Problem description → Every line of the data that includes "relativas" should be copied out.

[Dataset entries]
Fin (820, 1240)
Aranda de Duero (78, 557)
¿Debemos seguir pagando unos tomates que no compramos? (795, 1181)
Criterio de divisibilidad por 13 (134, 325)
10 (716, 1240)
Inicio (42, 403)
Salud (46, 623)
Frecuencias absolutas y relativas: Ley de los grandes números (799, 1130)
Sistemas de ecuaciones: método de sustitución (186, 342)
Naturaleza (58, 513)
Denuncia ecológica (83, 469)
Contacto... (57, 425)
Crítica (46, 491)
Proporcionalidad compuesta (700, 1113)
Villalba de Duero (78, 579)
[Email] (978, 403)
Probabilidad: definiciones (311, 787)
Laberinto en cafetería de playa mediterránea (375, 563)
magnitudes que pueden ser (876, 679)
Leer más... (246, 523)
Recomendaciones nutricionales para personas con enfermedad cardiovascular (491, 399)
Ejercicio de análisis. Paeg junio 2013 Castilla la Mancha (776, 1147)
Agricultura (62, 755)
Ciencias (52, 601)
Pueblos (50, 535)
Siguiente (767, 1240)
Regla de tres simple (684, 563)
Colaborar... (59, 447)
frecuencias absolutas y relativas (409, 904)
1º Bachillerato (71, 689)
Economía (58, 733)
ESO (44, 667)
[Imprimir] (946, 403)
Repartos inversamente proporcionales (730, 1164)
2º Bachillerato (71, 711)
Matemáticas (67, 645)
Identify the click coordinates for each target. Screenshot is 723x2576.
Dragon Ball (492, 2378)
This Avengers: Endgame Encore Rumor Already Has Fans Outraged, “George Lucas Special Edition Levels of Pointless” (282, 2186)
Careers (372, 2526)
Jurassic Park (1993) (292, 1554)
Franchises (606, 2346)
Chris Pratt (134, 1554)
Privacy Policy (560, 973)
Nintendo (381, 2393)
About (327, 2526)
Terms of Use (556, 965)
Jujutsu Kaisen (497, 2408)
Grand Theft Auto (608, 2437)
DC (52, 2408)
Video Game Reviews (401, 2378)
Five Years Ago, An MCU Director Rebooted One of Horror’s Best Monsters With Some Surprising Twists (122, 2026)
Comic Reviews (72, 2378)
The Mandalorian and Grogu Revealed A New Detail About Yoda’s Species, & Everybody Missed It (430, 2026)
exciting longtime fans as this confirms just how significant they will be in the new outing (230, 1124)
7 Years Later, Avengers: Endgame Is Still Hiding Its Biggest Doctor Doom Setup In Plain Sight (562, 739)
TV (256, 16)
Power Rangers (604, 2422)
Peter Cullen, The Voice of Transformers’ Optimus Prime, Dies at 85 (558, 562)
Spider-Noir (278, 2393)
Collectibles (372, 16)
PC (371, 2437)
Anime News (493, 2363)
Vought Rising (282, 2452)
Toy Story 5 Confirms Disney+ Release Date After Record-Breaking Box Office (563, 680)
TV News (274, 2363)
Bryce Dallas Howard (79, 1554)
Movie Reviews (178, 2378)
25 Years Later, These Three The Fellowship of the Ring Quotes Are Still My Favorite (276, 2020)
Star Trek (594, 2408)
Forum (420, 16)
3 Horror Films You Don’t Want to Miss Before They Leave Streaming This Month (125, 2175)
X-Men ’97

Reply →
Frecuencias absolutas y relativas: Ley de los grandes números (799, 1130)
frecuencias absolutas y relativas (409, 904)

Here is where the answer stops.